The other day someone asked me how to include products with seasonal demand in recommendations based on collaborative filtering or some other technique. The solution to the problem involves two steps. The first step is to identify products with seasonal demand. The second step involves merging two ranked lists, one list being the recommendation list based on some recommendation algorithm, the other being the list of products with seasonal demand. The second list is a function of time.
Our focus in this post is on the first problem. As we will explore here in this post, products with seasonal demand can be found with some simple statistical technique. The solution involves running three Hadoop Map Reduce jobs in tandem. The implementation is available in open source project chombo available on github.

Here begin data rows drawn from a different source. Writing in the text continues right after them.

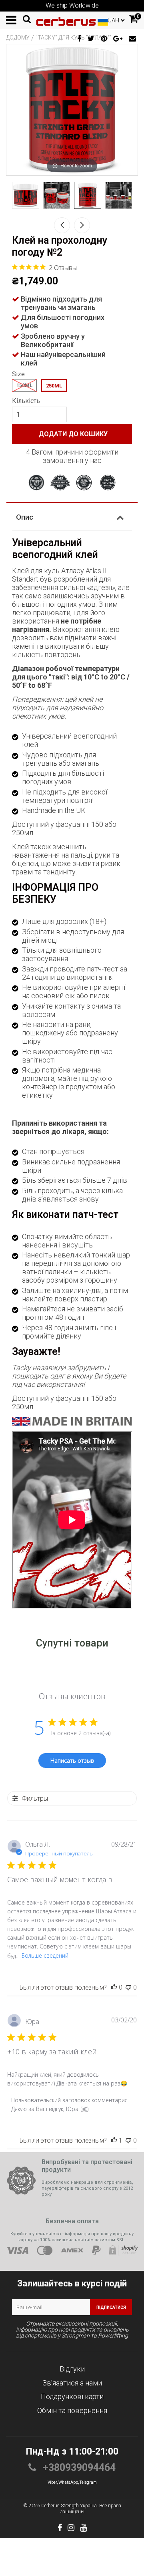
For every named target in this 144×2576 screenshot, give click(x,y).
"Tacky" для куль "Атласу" (73, 37)
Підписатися (111, 2307)
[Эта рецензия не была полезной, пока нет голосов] (128, 1987)
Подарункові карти (72, 2396)
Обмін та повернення (72, 2410)
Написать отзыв (72, 1760)
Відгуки (72, 2369)
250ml (54, 386)
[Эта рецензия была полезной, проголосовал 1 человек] (114, 2140)
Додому (18, 37)
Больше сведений (45, 1955)
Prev (62, 225)
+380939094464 (78, 2467)
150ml (24, 385)
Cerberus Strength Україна (69, 2505)
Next (82, 225)
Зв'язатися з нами (72, 2383)
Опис (24, 517)
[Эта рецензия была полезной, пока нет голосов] (114, 1987)
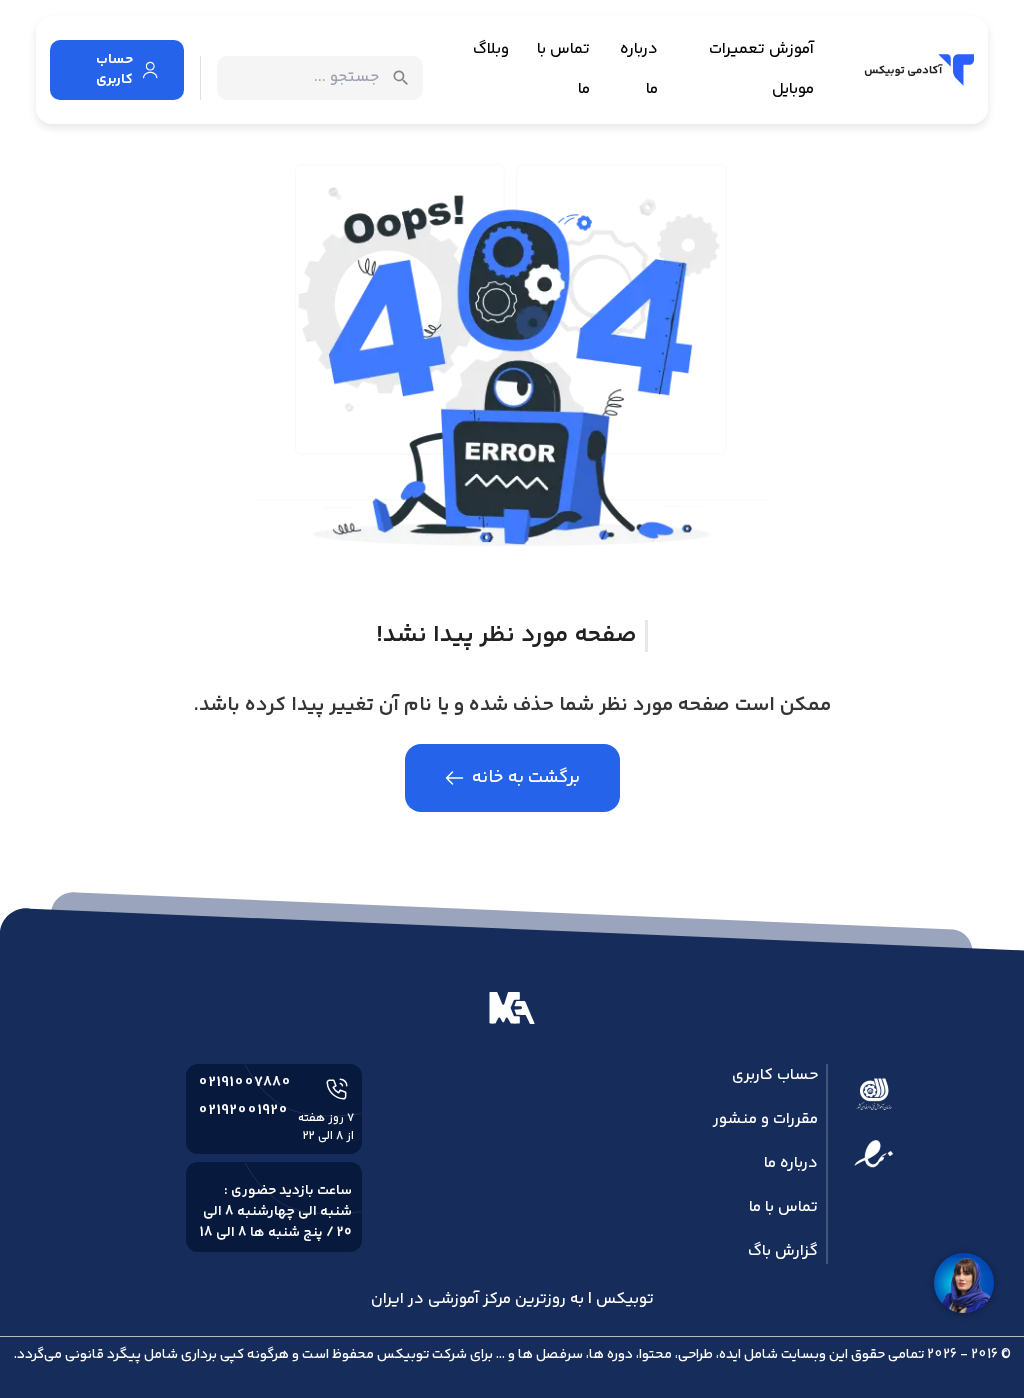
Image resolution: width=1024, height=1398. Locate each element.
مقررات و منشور (765, 1119)
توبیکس (403, 1355)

Order Transaction Data as Input
Our use case is for an on line store. We use the order transaction data with the following components.
- Transaction ID
- Product ID
- Monetary amount
- Time stamp
The monetary amount is used as an indicator for demand. We could have also used product quantity. Here is some sample input. Our data will contain higher than normal pre school sales for certain products.
At any given time of the year we want the solution to give us a list of products that has high seasonal demand at that time of the year.
The solution has three steps. The first step is to detect seasonality in the data. Data with seasonal components has the following characteristics.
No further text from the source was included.